Par Bérénice Geoffroy-Schneiter
Ils s’appellent Uopie, Tame, Tompiema, Sra, Si, Terquiethé Palé, Honlé Hien, Sikiré Kambiré… Non signées, leurs œuvres figurent dans les plus belles collections muséales ou privées, sont louées comme des chefs-d’œuvre absolus de la statuaire universelle. Et pourtant, il a fallu attendre les années trente et les travaux précurseurs de l’ethnologue Hans Himmelheber dans le centre de la Côte d’Ivoire, pour que l’on reconnaisse à part entière leur génie artistique, que l’on établisse une parenté stylistique entre leurs œuvres. Au beau milieu des années 1970, le flambeau de cette quête active devait être repris par Eberhard Fischer, l’ancien directeur du Museum Rietberg de Zurich, puis par Lorenz Homberger, le conservateur de la section africaine. C’est précisément le fruit de leurs travaux que découvrira le visiteur de l’exposition du quai Branly consacrée aux maîtres de la sculpture de Côte d’Ivoire. Soit une démarche inédite réhabilitant enfin le statut de l’artiste africain au sein de sa communauté. Loin, bien loin de son supposé anonymat et de sa prétendue spontanéité créative…
Réunissant quelque 200 œuvres d’une qualité esthétique irréprochable, l’exposition se veut ainsi une promenade visuelle à travers les affinités stylistiques, une éducation du regard pour déceler derrière telle combinaison d’arcs et de cercles, telle déclinaison de courbes et d’angles, la patte d’un maître, la griffe d’un atelier.
Loin d’exercer leur discipline de façon anarchique et isolée, les sculpteurs africains étaient ainsi reconnus au sein de leur communauté comme des artistes à part entière. Formés auprès d’un Ancien, ils jouissaient d’un prestige sans égale pour leurs aptitudes manuelles et leur capacité visuelle exceptionnelles. Chez les Dan, on les gratifiait ainsi du nom de « zo » qui signifie « maître ». Leur prestige s’étendait même bien en dehors des limites de leur village. Ainsi, il n’était pas rare qu’un sculpteur réalisât des commandes pour un client résidant dans une région parfois éloignée de plusieurs dizaines de kilomètres. Les travaux des ethnologues suisses ont par ailleurs démontré l’existence de véritables ateliers organisés selon une hiérarchie et une division du travail savamment codifiées qui évoqueraient presque les pratiques des sculpteurs de cathédrales de notre Moyen Âge européen !

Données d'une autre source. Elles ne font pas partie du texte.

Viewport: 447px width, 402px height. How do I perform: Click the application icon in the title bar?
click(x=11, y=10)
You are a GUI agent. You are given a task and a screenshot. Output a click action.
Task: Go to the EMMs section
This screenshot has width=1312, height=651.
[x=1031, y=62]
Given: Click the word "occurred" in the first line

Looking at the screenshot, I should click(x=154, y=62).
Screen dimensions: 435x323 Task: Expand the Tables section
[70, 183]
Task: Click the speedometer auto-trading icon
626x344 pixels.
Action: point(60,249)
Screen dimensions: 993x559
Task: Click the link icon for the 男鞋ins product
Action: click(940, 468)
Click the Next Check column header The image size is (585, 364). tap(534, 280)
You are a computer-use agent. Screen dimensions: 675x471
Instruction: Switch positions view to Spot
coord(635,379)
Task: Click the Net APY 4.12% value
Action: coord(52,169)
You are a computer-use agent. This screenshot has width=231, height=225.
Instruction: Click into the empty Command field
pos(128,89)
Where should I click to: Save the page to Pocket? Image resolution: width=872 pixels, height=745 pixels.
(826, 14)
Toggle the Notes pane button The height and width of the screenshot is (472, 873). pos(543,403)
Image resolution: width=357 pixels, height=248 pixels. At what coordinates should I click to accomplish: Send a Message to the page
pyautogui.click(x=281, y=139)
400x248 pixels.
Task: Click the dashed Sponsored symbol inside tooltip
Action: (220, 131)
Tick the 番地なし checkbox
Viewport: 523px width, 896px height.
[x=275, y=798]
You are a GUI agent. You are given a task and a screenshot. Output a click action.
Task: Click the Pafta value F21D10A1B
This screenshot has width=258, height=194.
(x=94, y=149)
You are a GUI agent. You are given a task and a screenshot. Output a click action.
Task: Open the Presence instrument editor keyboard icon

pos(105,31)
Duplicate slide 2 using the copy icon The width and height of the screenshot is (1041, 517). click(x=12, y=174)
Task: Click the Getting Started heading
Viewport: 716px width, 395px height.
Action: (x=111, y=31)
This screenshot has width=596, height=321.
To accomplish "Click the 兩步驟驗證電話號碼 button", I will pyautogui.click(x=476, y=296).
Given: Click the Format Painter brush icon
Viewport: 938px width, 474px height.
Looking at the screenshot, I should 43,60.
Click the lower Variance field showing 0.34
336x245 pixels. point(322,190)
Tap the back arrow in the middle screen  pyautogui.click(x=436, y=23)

Certes, la Côte d’Ivoire est, en soi, une mosaïque de cultures qui, toutes, ont élaboré leurs propres traditions plastiques, ont façonné au fil des siècles leur identité visuelle. Au sein de ces ethnies (pas moins d’une soixantaine !), l’artiste n’occupait pas toujours le même rang, ne jouissait pas du même prestige. Une constante s’impose cependant : au-delà du carcan religieux et de la commande établie, le sculpteur de masques, de statuettes, de poulies à tisser ou de cuillères cérémonielles, laissait s’échapper sa verve créatrice, transcendait le canon imposé par le groupe pour exprimer sa propre sensibilité.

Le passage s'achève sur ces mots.